The pair has declined by 0.05% so far, trading at 91.132 as of 06:19 AM UTC. However, the rupee is still under pressure amid India’s economic slowdown.
India’s Services Activity Down in October
The pound might try to rebound against the rupee as India just reported disappointing data for its services sector. In October, India’s services industry contracted for the second straight month on weakening demand.
Earlier today, Nikkei and IHS Markit said that India’s services purchasing managers’ index (PMI) increased to 49.2 in October. This was from 48.7 in September, pointing to a worsening contraction. The last time when services activity was below 50 points for two consecutive months was two years ago. This happened after the adoption of a Goods and Services Tax.
The sub-index that monitors demand showed that new business grew only slightly in October.

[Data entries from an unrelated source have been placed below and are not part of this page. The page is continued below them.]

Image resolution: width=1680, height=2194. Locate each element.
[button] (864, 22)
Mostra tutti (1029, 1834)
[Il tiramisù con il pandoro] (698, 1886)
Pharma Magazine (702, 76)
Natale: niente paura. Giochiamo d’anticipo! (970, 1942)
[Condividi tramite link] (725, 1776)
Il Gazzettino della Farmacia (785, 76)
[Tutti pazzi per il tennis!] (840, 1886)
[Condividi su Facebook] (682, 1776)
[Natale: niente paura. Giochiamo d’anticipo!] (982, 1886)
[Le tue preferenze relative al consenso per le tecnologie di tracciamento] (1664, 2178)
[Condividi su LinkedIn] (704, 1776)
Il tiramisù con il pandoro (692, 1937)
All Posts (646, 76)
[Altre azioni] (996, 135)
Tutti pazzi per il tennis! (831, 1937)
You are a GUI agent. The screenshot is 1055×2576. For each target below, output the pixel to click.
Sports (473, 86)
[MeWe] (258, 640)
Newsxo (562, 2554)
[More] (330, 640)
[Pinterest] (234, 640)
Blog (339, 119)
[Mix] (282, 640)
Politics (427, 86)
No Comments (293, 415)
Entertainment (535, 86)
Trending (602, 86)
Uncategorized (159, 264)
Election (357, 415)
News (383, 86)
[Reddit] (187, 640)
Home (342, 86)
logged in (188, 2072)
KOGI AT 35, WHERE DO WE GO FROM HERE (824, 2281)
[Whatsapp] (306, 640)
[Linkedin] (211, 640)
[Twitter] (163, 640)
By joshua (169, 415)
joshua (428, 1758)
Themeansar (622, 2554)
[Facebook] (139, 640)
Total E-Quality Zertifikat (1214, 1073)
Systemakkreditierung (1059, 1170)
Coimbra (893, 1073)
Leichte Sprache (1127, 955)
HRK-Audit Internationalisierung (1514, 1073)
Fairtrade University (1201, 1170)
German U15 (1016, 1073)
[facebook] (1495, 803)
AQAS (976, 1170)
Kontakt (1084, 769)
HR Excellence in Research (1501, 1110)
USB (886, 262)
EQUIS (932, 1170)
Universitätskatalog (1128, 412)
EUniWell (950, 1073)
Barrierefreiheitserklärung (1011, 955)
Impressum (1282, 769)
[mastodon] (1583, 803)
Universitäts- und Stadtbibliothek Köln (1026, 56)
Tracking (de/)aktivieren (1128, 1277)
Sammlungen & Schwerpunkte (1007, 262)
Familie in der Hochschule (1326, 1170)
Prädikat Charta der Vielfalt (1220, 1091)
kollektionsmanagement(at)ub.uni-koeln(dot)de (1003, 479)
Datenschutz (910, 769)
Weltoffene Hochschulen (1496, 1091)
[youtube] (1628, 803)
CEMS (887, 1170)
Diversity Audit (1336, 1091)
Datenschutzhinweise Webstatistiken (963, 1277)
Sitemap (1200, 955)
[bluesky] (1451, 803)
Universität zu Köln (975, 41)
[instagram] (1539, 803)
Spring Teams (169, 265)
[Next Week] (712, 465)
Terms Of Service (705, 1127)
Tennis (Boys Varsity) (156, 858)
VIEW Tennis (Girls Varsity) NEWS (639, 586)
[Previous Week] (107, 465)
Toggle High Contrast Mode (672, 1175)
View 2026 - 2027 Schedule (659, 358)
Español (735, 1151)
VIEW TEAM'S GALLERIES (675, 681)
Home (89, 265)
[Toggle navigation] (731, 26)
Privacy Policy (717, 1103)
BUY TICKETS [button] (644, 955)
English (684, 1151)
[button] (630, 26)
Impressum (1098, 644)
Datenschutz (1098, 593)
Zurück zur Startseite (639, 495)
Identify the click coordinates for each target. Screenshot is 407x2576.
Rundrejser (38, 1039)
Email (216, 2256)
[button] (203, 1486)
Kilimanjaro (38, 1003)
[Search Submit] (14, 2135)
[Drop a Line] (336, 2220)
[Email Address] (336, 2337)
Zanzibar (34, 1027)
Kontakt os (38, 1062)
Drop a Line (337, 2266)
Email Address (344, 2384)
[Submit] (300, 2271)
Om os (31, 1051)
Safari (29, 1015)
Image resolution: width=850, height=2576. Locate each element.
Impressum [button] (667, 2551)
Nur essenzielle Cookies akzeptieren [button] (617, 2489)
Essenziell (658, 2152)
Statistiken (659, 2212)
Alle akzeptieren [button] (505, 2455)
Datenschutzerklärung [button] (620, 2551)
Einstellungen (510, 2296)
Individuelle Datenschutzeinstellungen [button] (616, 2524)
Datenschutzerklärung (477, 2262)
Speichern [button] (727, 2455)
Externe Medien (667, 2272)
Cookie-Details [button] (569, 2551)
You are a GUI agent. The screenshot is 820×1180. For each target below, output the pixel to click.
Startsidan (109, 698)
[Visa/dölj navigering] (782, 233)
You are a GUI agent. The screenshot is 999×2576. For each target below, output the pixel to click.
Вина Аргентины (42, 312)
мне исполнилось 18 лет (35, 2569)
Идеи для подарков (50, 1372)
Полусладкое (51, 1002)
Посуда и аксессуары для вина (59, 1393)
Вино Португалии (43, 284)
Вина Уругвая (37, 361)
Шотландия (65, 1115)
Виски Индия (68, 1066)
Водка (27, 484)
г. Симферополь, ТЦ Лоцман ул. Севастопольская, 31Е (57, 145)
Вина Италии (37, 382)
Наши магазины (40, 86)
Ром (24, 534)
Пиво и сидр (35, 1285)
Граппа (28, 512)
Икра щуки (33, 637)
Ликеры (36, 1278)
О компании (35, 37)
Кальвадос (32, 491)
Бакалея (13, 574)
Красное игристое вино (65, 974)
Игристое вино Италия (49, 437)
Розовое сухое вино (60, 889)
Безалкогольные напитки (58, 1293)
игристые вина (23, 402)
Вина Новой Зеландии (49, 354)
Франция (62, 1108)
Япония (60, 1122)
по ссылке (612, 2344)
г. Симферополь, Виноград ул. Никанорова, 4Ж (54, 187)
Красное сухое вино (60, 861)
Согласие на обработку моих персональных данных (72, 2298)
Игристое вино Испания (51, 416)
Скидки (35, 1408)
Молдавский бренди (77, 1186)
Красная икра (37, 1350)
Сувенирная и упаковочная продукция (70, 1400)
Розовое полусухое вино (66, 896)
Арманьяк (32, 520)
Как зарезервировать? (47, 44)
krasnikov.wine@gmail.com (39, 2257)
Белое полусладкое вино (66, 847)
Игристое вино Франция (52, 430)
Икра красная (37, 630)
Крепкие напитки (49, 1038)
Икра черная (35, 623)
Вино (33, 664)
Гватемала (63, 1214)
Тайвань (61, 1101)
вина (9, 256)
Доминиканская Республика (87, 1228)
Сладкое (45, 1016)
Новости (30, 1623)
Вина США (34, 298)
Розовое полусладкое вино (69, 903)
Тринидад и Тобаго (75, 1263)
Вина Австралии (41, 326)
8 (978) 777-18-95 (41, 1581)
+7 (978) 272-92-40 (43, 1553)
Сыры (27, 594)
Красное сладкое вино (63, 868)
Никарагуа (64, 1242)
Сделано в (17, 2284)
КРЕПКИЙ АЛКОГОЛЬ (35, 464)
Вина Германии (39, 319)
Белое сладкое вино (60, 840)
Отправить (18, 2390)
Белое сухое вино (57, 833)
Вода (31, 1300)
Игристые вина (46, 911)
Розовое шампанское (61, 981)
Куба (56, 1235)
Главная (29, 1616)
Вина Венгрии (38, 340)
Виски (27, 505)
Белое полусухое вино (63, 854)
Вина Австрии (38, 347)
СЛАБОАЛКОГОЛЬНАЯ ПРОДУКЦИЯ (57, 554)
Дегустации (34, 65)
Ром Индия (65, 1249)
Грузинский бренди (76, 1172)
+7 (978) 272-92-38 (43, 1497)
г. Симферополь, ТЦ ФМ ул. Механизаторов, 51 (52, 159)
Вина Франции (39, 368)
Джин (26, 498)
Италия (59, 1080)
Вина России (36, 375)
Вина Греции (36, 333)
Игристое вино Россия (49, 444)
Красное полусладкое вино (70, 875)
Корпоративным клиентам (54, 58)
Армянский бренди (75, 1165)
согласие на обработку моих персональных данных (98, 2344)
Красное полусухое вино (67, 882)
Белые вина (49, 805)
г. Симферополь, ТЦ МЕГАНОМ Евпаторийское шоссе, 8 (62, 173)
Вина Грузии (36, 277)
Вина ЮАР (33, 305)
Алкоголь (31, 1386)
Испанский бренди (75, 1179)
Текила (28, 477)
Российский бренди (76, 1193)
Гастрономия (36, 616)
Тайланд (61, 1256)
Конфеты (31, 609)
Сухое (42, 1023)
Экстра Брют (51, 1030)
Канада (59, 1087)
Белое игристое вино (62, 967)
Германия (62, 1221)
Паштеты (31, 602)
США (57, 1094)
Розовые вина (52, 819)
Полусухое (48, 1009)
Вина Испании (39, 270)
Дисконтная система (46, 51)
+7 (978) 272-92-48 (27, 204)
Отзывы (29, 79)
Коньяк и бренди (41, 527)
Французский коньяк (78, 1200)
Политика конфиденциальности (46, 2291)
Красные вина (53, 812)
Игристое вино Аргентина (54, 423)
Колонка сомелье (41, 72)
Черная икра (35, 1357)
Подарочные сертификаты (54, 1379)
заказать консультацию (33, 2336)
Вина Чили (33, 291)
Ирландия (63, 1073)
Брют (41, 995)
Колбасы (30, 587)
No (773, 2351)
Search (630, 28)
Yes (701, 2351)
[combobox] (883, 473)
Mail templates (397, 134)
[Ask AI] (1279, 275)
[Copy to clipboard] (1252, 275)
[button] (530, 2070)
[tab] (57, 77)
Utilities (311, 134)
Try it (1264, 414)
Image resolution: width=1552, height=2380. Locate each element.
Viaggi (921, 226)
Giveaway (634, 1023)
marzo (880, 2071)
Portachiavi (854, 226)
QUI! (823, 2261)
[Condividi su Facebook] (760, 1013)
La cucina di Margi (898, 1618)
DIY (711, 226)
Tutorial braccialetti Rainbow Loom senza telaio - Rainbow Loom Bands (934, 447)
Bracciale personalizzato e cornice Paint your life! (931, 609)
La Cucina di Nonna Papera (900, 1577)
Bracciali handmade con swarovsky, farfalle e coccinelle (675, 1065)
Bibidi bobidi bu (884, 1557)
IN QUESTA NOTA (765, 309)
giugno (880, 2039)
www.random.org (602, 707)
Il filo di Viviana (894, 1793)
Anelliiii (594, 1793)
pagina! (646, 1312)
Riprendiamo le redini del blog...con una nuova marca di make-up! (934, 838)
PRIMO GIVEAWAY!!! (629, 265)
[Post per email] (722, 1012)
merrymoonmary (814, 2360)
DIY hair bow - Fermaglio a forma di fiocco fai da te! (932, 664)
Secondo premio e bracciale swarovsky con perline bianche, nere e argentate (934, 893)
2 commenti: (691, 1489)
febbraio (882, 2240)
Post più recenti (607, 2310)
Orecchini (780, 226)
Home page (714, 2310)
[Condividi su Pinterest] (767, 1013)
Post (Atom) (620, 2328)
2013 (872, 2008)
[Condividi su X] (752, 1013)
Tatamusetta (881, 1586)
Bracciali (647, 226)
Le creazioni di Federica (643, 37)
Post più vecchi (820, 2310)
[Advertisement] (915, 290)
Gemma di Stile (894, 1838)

Recently, India saw a slowdown in its manufacturing sector as well. Consequently, the composite index, which tracks both services and manufacturing industries, tumbled to the lowest level in two years at 49.6. This is further evidence that Asia’s third-largest economy has serious problems to address before the recession gets even more severe.
Pollyanna De Lima, principal economist at IHS Markit, said:
“It’s somewhat worrying to see the Indian service sector stuck in contraction, as firms react to muted demand by lowering business activity. Perhaps even more concerning was the downward revision to future expectations, given the possible detrimental impact of subdued business confidence on investment and jobs.”
Perhaps GBP would have taken the lead by now, but the currency is under pressure itself. The British Retail Consortium (BRC) reported that retail spending rose only 0.6% year-on-year in October. Although it showed a 1.3% increase in the same period last year.